由于大肠的解剖特点,一旦发生梗阻即形成闭袢性肠梗阻,易坏死、穿孔,故一般认为应以急诊手术为主。

3.2 Ⅰ期切除吻合的可行性分析 传统的观点由于考虑到急性左半结肠梗阻情况下,梗阻近端结肠扩张、水肿、血供差,如Ⅰ期吻合,发生吻合口瘘的危险和手术病死率比较高[3];因此,传统的治疗方法是分期手术,即先行病灶切除和腹壁造口,然后再择期关闭造口的2次手术方案。这种方法虽能减少腹腔感染和肠瘘机会,但存在2次手术创伤,使术后恢复期延长、整体治疗费用增加。Lee等[4]报道一组单纯结肠造口,二期病灶切除吻合者的5年生存率为29%,而立即切除肿瘤者的5年生存率可达38%。

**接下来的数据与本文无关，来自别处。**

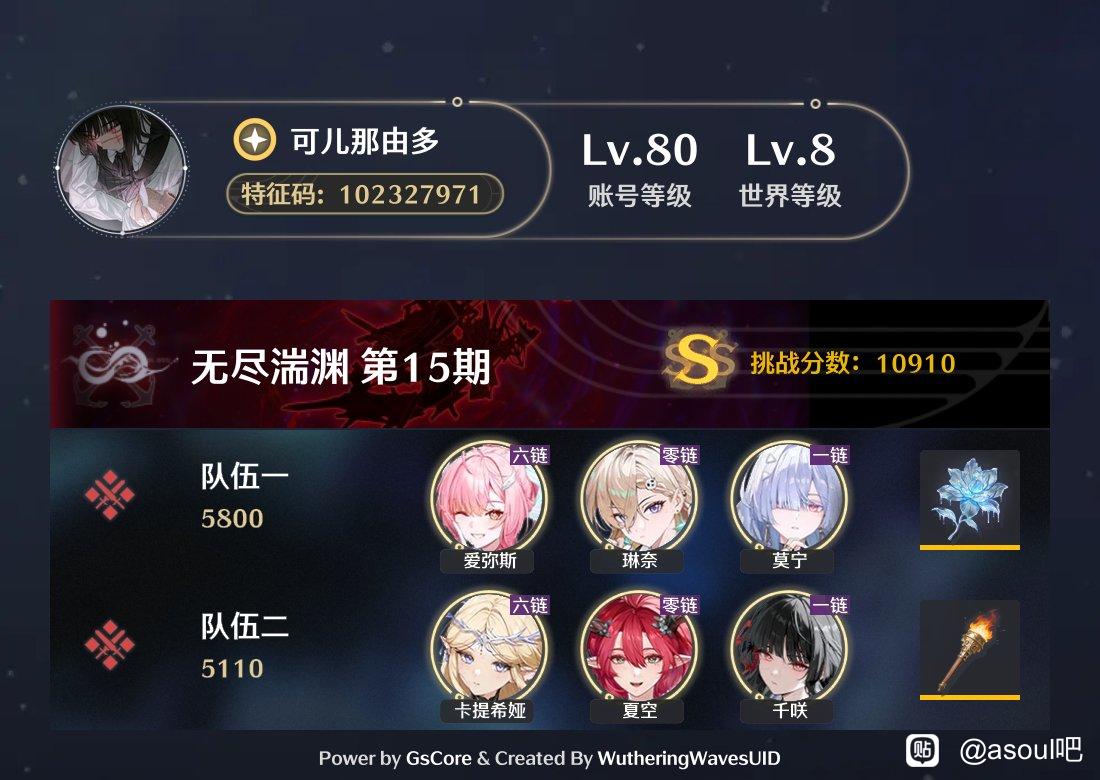Click the Lv.80 账号等级 label

[639, 168]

更重要的是,对于肿瘤患者,分期手术患者要经受2次麻醉及手术的打击,且比Ⅰ期切除者切除肿瘤的时间要晚2~6周甚至更长,这样不仅增加了肿瘤细胞在体内扩散机会,而且延误了放疗、化疗、免疫治疗等综合治疗的时间,甚至有些患者还可能失去根治性治疗的机会。

Dudley等[5]于1980年首先提出术中灌洗Ⅰ期吻合术,指出该方法可有效防止吻合口瘘。近年来随着抗生素的发展,手术技术的改进及围手术期处理的提高,越来越多的外科医师主张Ⅰ期切除吻合术治疗左半结肠急性梗阻。除非肠管严重水肿,肿瘤无法切除,否则在条件许可的情况下应尽量行Ⅰ期手术切除病变[6]。

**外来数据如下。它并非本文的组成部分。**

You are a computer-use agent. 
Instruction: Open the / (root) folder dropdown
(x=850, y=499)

本研究显示,吻合口瘘的发生率为3.7%。进行术中结肠灌洗后,即使发生瘘,其严重并发症的发生也要少得多。本研究3例吻合口瘘患者无一例死亡,1例经双套管灌洗吸引后治愈,2例经再次手术治愈。

3.3 预防吻合口瘘 左半结肠Ⅰ期切除后吻合口瘘是术后最严重的并发症。传统的分期手术也是基于此方面的顾虑。文献[7]报道在肠道准备不充分的情况下,吻合口瘘的发生率高达74.1%。因此,如何彻底清除结肠内长期积储的粪便,且又不污染腹腔,是预防吻合口瘘、保证手术成功的关键。

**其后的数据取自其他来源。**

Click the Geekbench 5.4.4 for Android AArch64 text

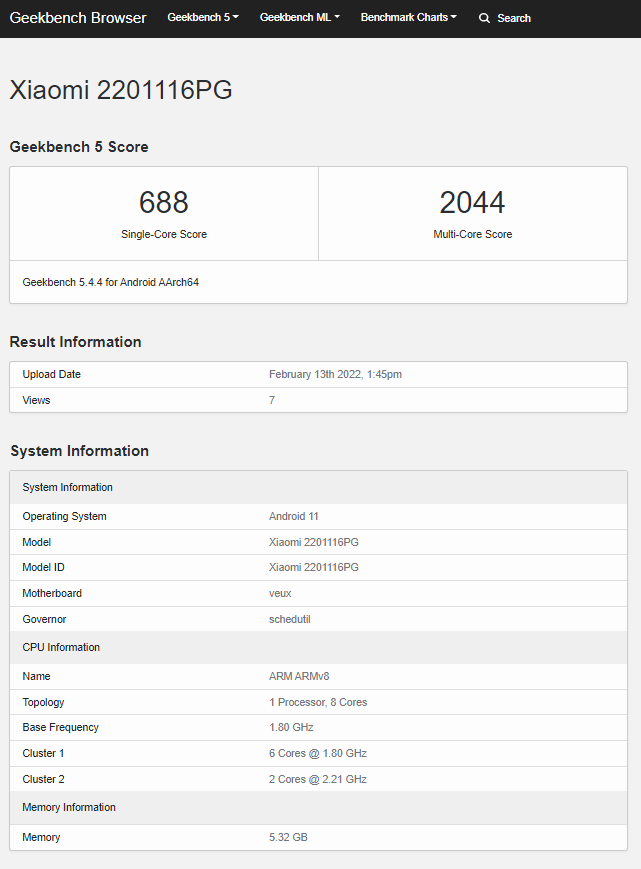point(111,283)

对于预防吻合口瘘我们的手术体会是:(1)有效的肠道减压与清洁灌洗,包括全小肠及结肠减压和结肠灌洗,使之保持空虚和洁净状态,置21F蕈状导尿管于盲肠作术后减压,防止吻合口处压力过高;(2)充分游离足够的肠襻,同时注意保护血运,使吻合口绝对无张力且血供良好;(3)吻合口重建推荐手工间断全层吻合法,合适的间距及针距既不会影响肠管血运,又可以避免用吻合器的吻合口在肠管水肿消退后不能及时回缩的弊端。本组资料中手工吻合无一例出现吻合口瘘;(4)有效的术后处理,包括持续有效的胃肠减压,维持水、电解质及酸碱平衡,应用有效抗生素,全身静脉营养支持治疗等。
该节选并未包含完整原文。